Mineral Wells Index, Mineral Wells, TX

Local News

February 23, 2009

Turkey Peak project moves ever forward

State funds to help prepare ground for new off-channel water supply reservoirState funds to help prepare ground for new off-channel water supply reservoir

By Libby Cluett


PALO PINTO COUNTY – It will be a long time before customers start sipping Turkey Peak water, but Mineral Wells City Manager Lance Howerton said, “Everything’s been put into motion.”

This includes the Palo Pinto County Municipal Water District No. 1 “authorizing the submission of water rights permits and a boost from the recent announcement of $8 million in state funds.
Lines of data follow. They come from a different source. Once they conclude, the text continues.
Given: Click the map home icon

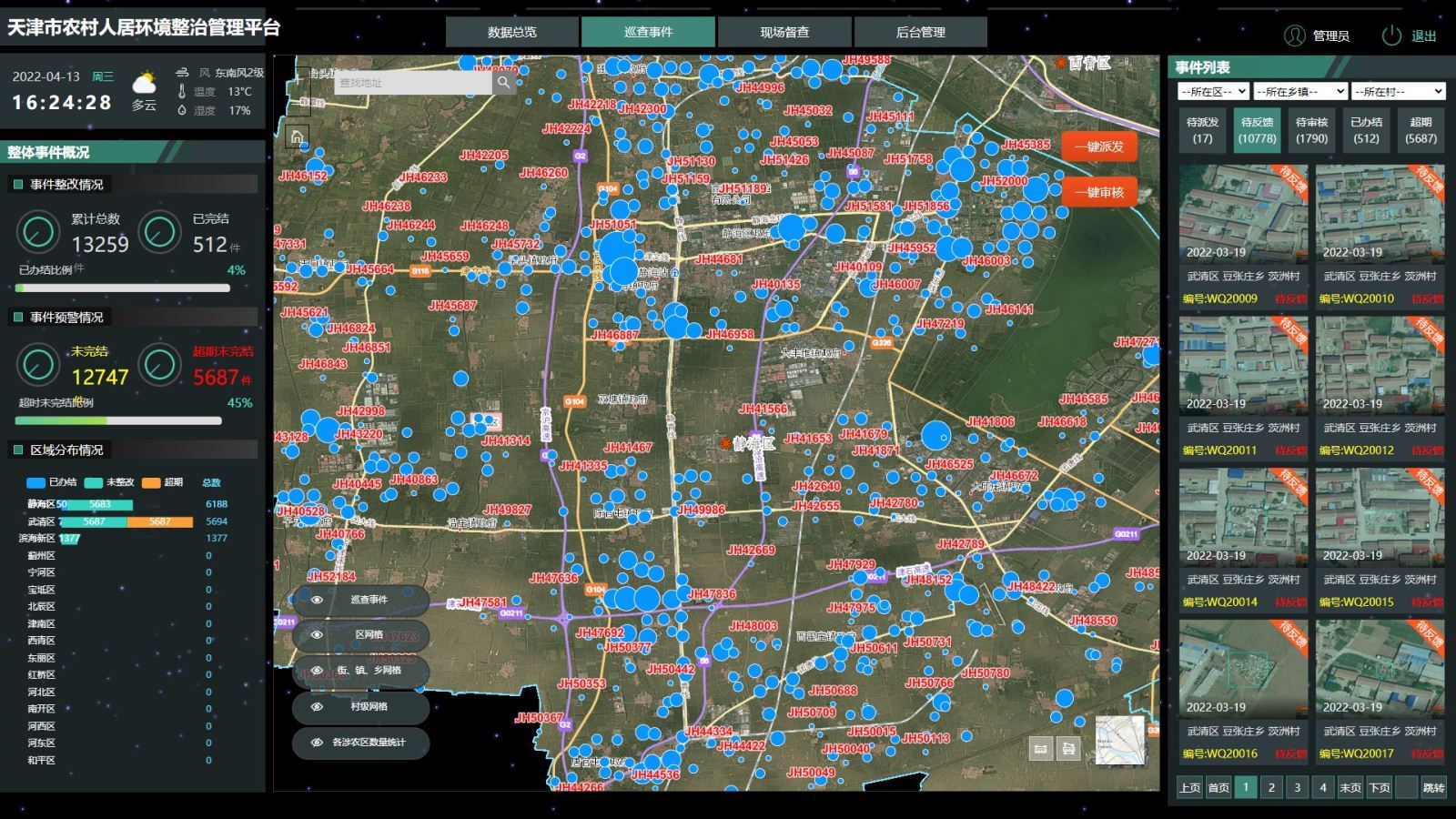Looking at the screenshot, I should [x=297, y=137].
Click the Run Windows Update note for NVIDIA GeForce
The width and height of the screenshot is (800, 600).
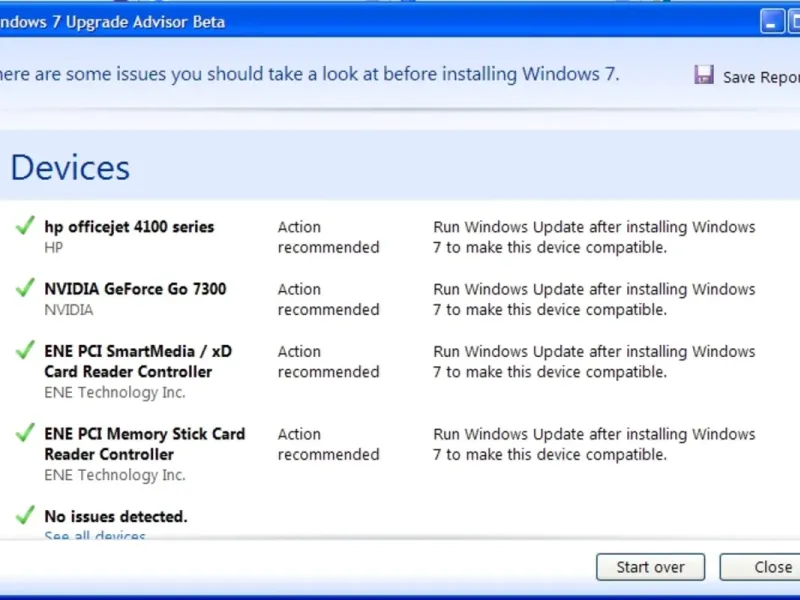point(594,299)
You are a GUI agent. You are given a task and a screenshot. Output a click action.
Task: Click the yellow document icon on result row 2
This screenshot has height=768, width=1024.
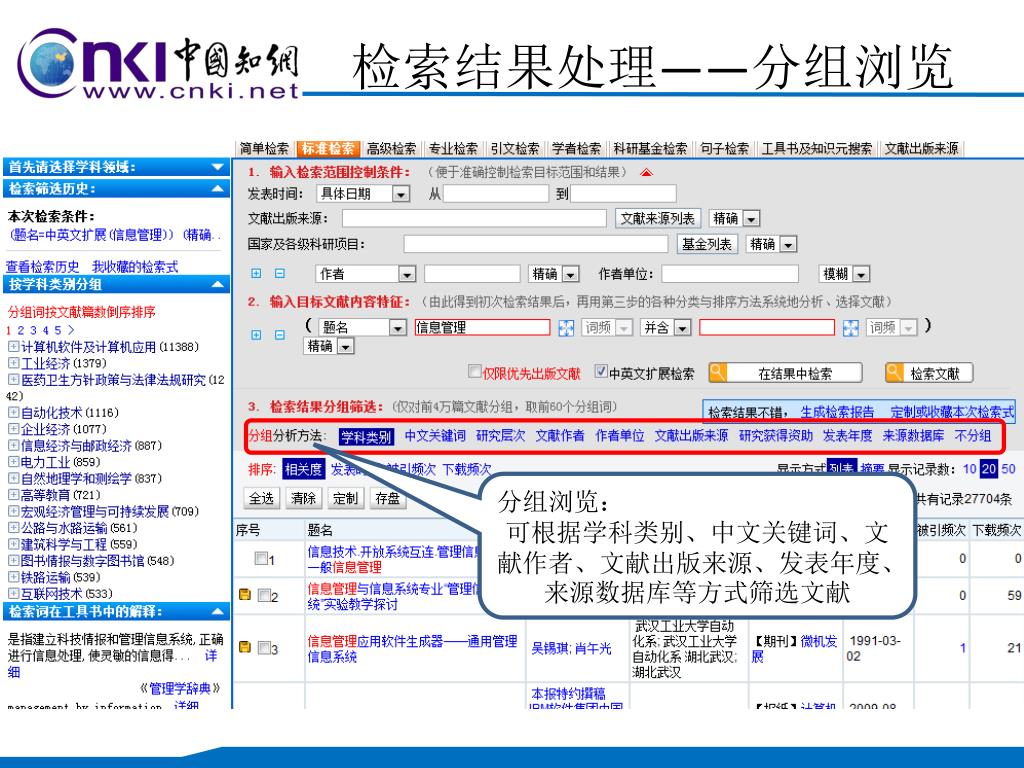[x=244, y=596]
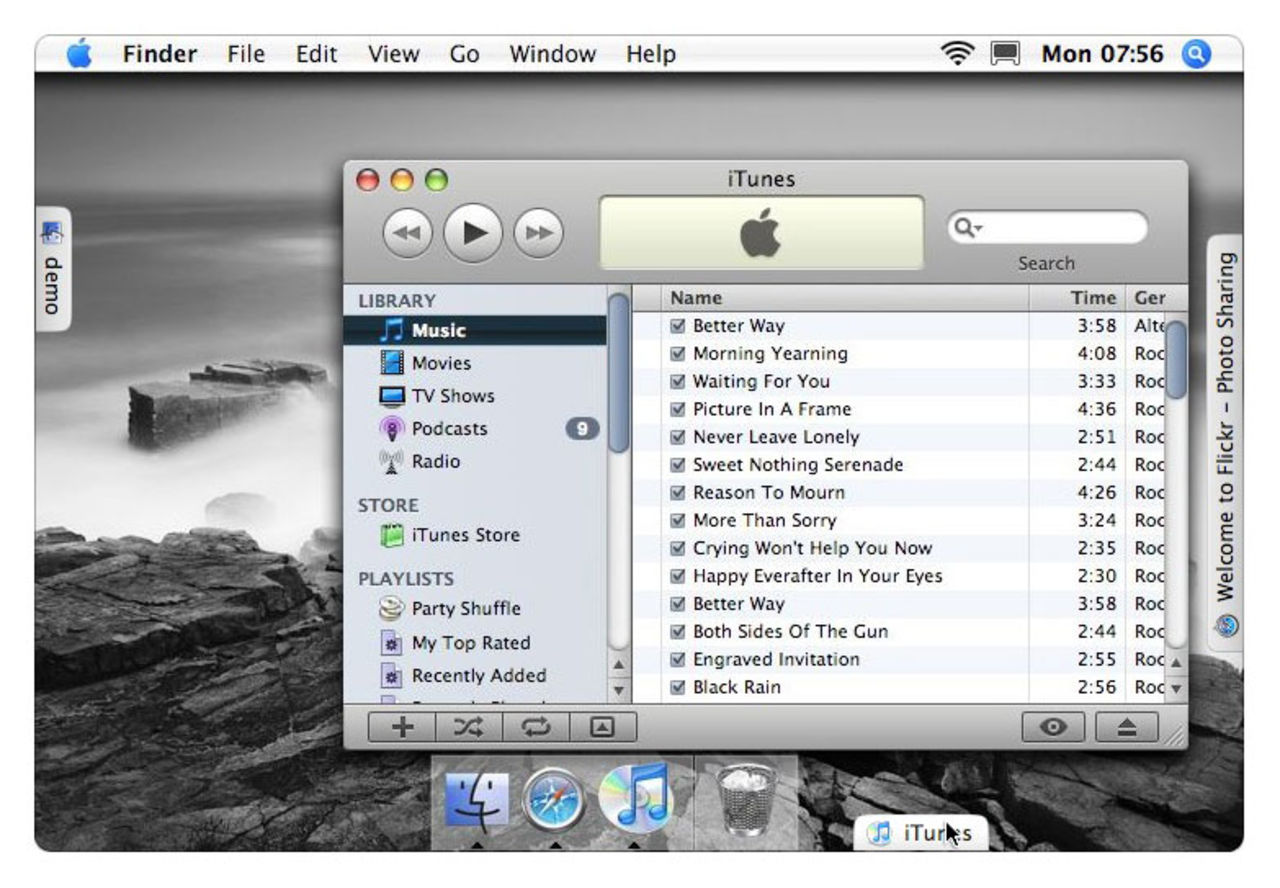This screenshot has width=1280, height=888.
Task: Open Podcasts showing 9 new episodes
Action: coord(449,428)
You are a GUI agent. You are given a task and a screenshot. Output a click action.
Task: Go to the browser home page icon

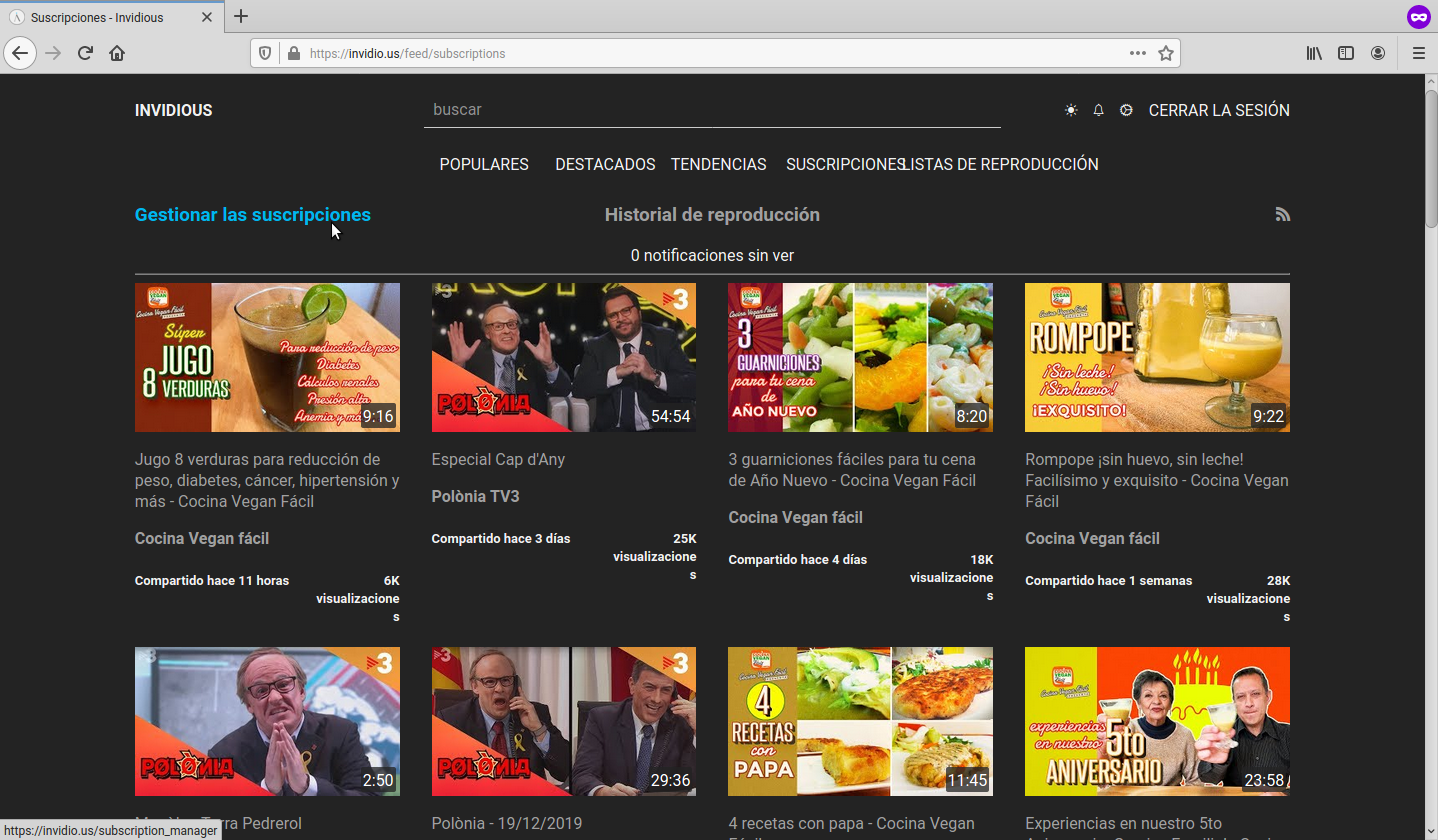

At their January meeting, the Texas Water Development Board approved funds for project “planning, permitting and preliminary engineering.” Through the 2007 State Water Plan, the TWDB has encouraged water development, like the Turkey Peak reservoir, in order to meet growing future demands.

The TWDB’s pledged $8 million to the PPCWSD would be broken down as follows:

• A grant of $2.4 million because many of the district’s customers qualify for the Economically Distressed Areas Program.

• A no-interest loan of $2.4 million, also from the Economically Distressed Areas Program.

• A low-interest loan of $3.2 million from the Water Infrastructure Fund to finance development costs of a water supply project.

The need

Through Lake Palo Pinto the PPCMWD supplies drinking water to Mineral Wells and several other districts in Palo Pinto and western Parker counties. The lake was created by damming Palo Pinto Creek in 1964 with a 96-foot-high earthfill dam, but since the 1980s, the district has looked into ways to increase water storage with deeper reservoirs.

With an average depth of 13 feet, Lake Palo Pinto is considered shallow and experiences increased sedimentation. It also has a relatively high evaporation rate. When it was first impounded, the lake’s capacity was estimated at 28,800 acre feet. A 1985 survey measured Lake Palo Pinto’s capacity at 27,650 acre feet and a 2007 TWDB survey measured the lake’s volume at 26,480 acre feet.

Because of Lake Palo Pinto’s increased sedimentation, combined with a growing regional population, TWDB states, “Projected water demands will exceed the reservoir’s water supply by 2019.”